Los acusadores dicen que en el 2005, Hicks disparó contra dos mujeres afuera de un antro. Ninguna resultaron heridas, pero posteriormente, a una de las mujeres, Kalonniann Clark, la amenazaron si se declararía en contra de Hicks; la mataron antes que iba declararse.
Hicks se encontraba tras las rejas cuando Clark y Williams murieron. No se ha realizado ningún arresto por la muerte de Clark y la policía no lo llaman como el asesinato de una testiga.
Mensaje entero: No le digas a nadie
Pero en las calles, se entiende claramente la muerte de un testigo antes de un juicio, dijo Kelly.
“Ciertamente ha habido mensajes enviados por los pandilleros: ‘Mira lo que le pasó a la persona anterior. Más vale que aprendas de lo ocurrido'”, dijo Kelly. “Envía el mensaje entero, ‘no le digas a nadie'”.
La policía de Aurora conoce la dificultad de descifrar el código del silencio pandillero.
En el 2005, Javad Marshall-Fields y su prometida, Vivian Wolfe, fueron asesinados a tiros en una calle de Aurora antes de que Marshall-Fields debía declararse en un juicio contra un pandillero.
Nadie quiso hablar con los investigadores sobre el tiroteo ya que temían por sus vidas, dijeron los oficiales.
Los pandilleros enviaron el mensaje usando camisas con las palabras “dejen de ser soplones”, ofreciendo dinero para guardar silencio y amenazando a matar cualquier persona por acudir a las autoridades, de acuerdo con el sumario de un gran jurado.
Así que los detectives buscaron cómplices y parientes de los sospechosos, realizando 25 arrestos de personas, en que se pensaban que tenían información sobre los asesinatos.
Arrestaron la esposa y cuñada de un sospechoso, acusandoles con felonías, algo que les pondría en la cárcel por muchos años y les separaría de sus hijos.
Arrestaron los cómplices de los sospechosos por violar los términos de su libertad condicional, entre otras felonías. Un hombre, a quien se creía tener información sobre el asesinato, fue arrestado con una fianza fijada a $100,000 y acusado con cinco felonías por el robo de un teléfono celular. Eventualmente, consintió a cooperar con las autoridades y se declaró.
A los testigos arrestados se les ofrecieron una negociación extrajudicial y traslado a otros estados en cambio por su testimonio. Aún así, se marchitaron e intentaron a cambiar sus relatos cuando aparecieron al estrado judicial delante de los pandilleros.
Ocho meses tras el tiroteo, el testimonio del testigo se dirigió a la acusación de tres hombre por cargos de asesinato: Robert Keith Ray, Sir Mario Owens y Parish Ramone Carter. El caso todavía tiene que ser procesado; los acusados podrían ser condenos a morir.
Justicia necesaria
“Se suma a un trabajo policíaco concienzudo”, dijo Terry Jones, gerente de asistentes policíacos de Aurora.
Es crucial el conseguir a que testifiquen los testigos, así para que pueda sobrevivir el sistema de justicia criminal, dijo.
“Si no, es un viaje corto a la anarquía”, agregó.
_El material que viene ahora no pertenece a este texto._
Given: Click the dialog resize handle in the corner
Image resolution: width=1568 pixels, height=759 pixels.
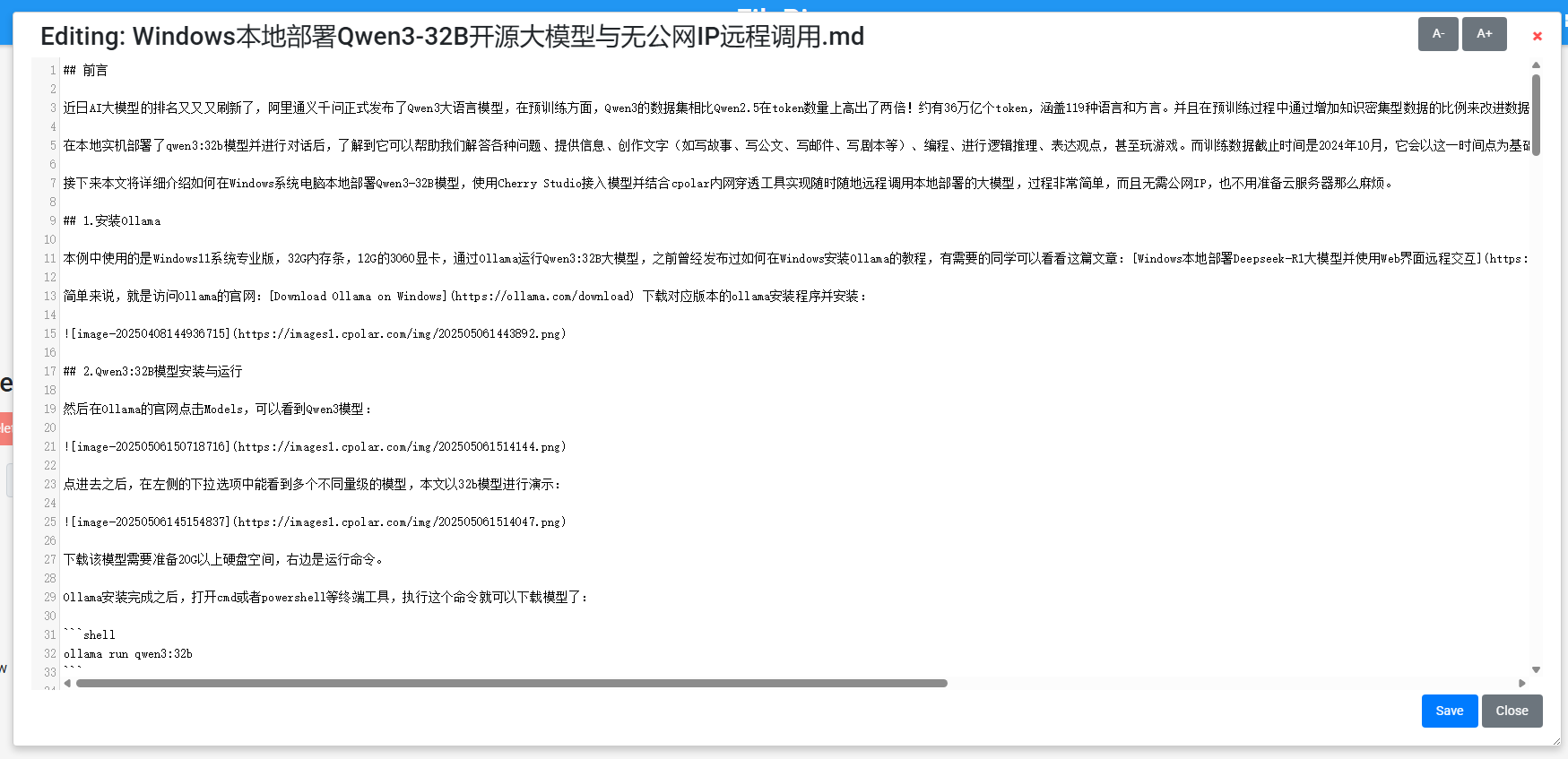Looking at the screenshot, I should 1555,741.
El año pasado, el gobernador Bill Owens aprobó un proyecto de ley, fortaleciendo el programa de testigos tras la muerte de Marshall-Fields y Wolfe.
Bajo la ley, el Consejo de Fiscales del Distrito de Colorado y las agencias de leyes están requeridos a propocionar anualmente capacitación sobre el programa.
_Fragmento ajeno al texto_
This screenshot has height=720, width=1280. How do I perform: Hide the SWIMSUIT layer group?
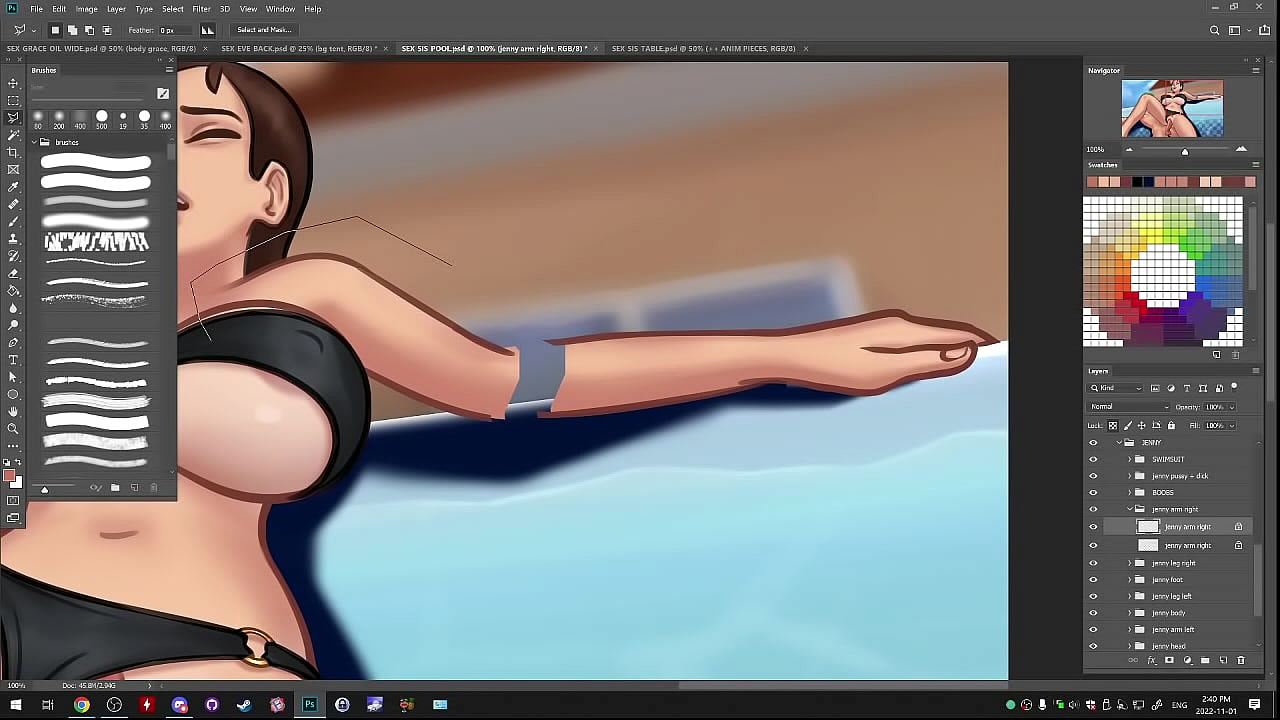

Aún así, se está volviendo más difícil encontrar testigos, dijo el teniente Jim Welton de la Fuerza Operante de Pandillas de Denver.
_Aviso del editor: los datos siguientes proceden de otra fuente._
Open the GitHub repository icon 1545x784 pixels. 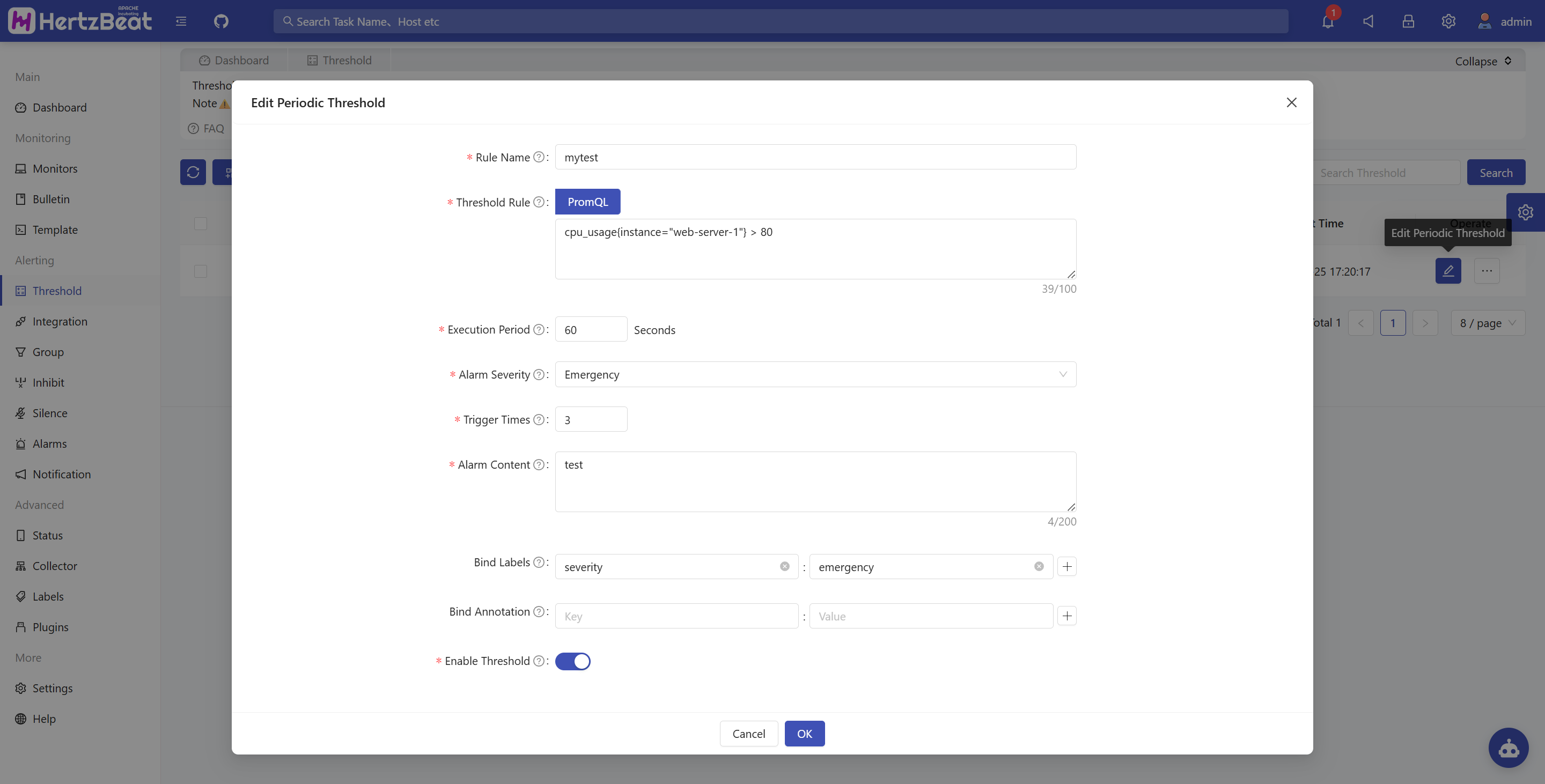[222, 21]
“Se está desarrollando en un problema más gordo”, dijo acerca de la intimidación de los testigos. “Tienes que tener testigos”.
Las comunidades donde “el dejar de ser soplones” se ha vuelto en un credo callejero, tiene tasas más bajas para la solución por sus casos de homicidios, él dijo.
Kelly, el pastor, dijo que desde 1988, ha mantenido una lista de todas las muertes relacionada con las pandillas en la zona metropolitana. Cada año, la lista se pone más largo, dijo.
“La gente creen que se ha ido la violencia pandillera, pero solo se ha incorporado en la sociedad”, dijo Kelly. “Se me ha partido el corazón, tanto que se ha vuelto más insensible. Hay otro joven que se ha ido. Solo por un nombre, solo por el respeto. Es una estupidez. Estupidez”.